- [Activity]:
Each line of the material holding the word "header" must be identified and copied.

::: Material shown

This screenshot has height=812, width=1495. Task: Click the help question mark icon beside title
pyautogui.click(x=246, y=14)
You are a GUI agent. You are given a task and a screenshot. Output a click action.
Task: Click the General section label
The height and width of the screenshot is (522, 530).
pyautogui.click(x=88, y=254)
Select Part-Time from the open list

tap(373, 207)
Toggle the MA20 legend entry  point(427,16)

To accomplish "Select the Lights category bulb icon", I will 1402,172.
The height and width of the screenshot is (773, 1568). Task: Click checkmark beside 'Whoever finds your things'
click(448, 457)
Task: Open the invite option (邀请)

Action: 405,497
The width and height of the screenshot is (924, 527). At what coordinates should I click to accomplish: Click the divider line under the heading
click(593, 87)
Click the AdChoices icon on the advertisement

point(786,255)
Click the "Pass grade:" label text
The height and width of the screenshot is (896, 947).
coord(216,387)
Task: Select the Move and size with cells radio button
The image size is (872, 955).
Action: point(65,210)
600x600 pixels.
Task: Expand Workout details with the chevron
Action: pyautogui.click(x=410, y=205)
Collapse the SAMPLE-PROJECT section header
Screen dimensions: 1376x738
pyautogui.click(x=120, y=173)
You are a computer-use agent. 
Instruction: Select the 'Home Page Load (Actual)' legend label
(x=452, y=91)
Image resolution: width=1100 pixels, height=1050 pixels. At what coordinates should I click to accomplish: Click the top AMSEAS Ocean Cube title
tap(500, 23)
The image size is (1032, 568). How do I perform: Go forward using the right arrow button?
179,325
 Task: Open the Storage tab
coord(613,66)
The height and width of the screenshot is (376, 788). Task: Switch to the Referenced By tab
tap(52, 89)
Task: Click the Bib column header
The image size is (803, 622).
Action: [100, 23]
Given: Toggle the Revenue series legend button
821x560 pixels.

::::::

- [Response to this task]:
Collapse the SAMPLE-PROJECT section header
Task: Click the Bib column header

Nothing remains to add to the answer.